REQUIRED WORK = Within the data below, find the string "agent" and return each line where it occurs.

RECORD SET =
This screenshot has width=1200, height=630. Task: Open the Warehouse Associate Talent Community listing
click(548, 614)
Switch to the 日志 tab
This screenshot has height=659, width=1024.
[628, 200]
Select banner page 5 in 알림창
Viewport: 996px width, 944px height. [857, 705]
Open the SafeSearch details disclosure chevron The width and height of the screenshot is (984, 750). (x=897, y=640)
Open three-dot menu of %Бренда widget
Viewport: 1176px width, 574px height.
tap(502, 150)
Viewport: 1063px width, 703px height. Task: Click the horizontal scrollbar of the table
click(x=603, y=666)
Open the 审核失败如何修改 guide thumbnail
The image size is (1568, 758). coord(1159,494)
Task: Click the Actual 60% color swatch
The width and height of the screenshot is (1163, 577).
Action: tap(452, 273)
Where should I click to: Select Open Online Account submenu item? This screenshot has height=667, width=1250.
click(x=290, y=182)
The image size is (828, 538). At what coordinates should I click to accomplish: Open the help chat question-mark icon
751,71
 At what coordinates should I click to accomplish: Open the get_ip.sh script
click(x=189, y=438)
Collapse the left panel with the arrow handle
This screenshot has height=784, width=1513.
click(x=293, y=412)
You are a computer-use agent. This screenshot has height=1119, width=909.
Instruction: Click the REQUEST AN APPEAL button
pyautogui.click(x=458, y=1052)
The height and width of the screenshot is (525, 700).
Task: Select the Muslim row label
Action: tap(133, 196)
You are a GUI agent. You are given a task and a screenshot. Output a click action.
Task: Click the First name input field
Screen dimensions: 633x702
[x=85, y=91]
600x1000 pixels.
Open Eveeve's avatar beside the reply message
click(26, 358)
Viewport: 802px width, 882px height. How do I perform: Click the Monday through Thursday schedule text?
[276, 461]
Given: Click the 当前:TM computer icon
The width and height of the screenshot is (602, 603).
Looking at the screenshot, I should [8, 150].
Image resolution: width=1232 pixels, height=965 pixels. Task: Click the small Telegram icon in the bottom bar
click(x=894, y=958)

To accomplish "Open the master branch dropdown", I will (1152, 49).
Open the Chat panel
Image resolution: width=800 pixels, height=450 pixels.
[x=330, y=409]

RESPONSE TO THE TASK =
You are a computer-use agent. This screenshot has height=1119, width=909.
You are a GUI agent. You are given a task and a screenshot. Output a click action.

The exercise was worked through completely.